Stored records
◇ ◇ ◇ ◇

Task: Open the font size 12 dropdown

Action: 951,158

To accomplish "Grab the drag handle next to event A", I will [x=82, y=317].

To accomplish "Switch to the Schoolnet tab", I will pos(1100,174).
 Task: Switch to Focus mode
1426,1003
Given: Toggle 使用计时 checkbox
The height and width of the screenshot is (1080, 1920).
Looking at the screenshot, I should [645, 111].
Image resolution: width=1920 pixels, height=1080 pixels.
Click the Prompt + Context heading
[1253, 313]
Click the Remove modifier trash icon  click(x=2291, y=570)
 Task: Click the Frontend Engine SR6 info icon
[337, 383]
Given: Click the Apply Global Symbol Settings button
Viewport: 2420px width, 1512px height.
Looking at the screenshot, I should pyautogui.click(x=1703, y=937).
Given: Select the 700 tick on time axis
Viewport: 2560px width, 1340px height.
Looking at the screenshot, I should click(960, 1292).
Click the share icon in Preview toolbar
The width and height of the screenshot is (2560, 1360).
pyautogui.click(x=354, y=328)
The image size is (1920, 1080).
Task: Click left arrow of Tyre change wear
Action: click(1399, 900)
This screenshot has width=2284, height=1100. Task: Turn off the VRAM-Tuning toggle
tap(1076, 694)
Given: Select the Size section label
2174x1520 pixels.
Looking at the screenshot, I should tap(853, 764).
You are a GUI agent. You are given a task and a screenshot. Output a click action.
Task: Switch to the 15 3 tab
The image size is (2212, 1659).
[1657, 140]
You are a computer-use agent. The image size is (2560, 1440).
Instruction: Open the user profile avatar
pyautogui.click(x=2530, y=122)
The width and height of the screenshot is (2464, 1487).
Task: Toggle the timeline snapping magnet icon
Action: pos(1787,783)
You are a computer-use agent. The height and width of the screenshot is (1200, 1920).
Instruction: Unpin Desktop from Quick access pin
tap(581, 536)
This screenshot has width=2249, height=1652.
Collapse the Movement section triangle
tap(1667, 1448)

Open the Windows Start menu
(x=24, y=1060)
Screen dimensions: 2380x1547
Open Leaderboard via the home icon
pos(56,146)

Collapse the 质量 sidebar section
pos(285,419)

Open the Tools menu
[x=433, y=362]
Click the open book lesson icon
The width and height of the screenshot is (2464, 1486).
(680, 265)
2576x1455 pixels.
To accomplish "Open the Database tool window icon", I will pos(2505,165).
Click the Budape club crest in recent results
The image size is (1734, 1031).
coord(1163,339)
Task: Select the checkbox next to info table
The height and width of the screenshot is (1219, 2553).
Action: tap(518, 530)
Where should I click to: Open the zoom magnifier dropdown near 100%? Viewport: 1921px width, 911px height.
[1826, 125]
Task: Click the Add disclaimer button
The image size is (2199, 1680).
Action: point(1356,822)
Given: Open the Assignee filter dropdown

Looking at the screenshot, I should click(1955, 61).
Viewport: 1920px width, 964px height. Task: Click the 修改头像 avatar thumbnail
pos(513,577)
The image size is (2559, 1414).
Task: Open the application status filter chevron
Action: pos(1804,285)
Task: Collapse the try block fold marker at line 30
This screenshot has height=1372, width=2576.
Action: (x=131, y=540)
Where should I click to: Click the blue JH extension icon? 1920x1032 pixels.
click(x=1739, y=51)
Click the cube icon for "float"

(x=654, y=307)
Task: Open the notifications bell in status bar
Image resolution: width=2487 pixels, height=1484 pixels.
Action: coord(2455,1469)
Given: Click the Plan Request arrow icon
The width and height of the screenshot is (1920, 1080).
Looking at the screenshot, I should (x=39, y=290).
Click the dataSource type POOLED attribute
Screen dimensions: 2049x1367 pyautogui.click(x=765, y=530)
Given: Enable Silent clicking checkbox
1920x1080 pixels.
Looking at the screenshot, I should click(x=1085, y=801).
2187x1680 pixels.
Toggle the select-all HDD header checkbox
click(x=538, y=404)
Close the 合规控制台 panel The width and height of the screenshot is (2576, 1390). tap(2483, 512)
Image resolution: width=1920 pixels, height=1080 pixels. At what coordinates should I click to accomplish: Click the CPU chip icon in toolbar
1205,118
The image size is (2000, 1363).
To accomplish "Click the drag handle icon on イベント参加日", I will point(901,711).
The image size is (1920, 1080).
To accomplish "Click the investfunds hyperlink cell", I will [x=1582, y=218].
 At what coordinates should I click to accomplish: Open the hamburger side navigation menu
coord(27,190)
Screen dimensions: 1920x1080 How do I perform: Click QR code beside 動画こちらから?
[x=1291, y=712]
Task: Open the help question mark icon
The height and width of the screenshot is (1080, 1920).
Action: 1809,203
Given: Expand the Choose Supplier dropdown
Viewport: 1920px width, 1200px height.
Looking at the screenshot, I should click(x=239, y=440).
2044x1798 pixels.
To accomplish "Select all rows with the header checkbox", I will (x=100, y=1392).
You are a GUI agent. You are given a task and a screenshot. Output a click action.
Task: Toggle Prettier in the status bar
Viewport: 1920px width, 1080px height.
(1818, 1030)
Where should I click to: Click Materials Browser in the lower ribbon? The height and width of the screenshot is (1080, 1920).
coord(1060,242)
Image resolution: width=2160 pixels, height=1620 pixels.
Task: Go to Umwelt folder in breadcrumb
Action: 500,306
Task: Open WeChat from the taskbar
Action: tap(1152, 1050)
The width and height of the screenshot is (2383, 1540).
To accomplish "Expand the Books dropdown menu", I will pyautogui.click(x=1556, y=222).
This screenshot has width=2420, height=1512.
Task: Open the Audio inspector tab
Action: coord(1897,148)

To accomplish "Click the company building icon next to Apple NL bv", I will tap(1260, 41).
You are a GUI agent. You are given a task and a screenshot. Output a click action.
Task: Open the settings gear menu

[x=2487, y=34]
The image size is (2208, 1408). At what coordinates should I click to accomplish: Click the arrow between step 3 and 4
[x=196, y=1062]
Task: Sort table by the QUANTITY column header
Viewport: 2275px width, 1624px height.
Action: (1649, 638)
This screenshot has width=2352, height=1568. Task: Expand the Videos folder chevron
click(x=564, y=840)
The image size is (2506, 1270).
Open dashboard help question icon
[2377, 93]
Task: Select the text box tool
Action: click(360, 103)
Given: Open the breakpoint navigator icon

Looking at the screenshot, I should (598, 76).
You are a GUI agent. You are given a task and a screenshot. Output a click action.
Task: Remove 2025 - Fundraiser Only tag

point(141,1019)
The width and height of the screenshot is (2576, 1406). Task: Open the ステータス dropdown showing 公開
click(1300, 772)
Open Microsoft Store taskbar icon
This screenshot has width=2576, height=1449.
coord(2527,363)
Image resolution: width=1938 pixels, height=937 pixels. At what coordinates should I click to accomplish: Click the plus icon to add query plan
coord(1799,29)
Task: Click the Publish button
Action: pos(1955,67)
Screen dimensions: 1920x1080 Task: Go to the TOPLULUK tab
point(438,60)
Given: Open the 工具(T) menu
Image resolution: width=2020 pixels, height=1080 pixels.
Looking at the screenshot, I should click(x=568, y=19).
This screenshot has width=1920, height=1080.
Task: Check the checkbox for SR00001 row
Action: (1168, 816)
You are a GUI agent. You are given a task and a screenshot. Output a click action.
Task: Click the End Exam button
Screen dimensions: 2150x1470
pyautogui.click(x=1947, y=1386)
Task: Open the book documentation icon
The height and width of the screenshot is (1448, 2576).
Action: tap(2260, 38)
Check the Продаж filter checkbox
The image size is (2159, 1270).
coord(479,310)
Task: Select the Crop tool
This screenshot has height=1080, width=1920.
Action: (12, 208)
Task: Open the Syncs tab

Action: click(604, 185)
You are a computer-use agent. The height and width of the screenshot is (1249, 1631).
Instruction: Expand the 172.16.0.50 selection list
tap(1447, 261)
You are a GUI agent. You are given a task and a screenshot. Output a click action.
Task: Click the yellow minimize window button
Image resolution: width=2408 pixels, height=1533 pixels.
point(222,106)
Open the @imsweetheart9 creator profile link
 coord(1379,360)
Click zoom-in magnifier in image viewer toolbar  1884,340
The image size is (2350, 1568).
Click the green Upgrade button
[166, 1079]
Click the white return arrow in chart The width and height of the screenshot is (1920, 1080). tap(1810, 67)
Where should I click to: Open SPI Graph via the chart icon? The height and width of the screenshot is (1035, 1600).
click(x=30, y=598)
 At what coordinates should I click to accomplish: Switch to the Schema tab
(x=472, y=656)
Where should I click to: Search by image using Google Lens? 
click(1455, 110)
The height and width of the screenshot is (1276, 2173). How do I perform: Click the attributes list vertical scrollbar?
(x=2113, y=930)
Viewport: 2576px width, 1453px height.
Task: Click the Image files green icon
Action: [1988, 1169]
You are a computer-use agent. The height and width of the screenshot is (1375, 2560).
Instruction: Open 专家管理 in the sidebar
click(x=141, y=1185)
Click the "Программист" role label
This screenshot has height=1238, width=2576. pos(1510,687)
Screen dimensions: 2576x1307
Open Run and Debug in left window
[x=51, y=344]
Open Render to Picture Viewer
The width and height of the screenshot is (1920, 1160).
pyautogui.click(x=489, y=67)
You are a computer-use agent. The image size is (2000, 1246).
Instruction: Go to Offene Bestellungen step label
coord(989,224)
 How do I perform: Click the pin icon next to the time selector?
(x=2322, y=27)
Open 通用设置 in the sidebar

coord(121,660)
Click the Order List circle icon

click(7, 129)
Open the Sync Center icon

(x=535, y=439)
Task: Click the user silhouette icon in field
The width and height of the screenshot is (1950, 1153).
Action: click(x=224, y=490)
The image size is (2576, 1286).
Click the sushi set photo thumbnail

◇ ◇ ◇ ◇

### [What you should do]
Go through the data above and copy each line that holds the word "drag".

### [Expected answer]
To accomplish "Grab the drag handle next to event A", I will [x=82, y=317].
To accomplish "Click the drag handle icon on イベント参加日", I will point(901,711).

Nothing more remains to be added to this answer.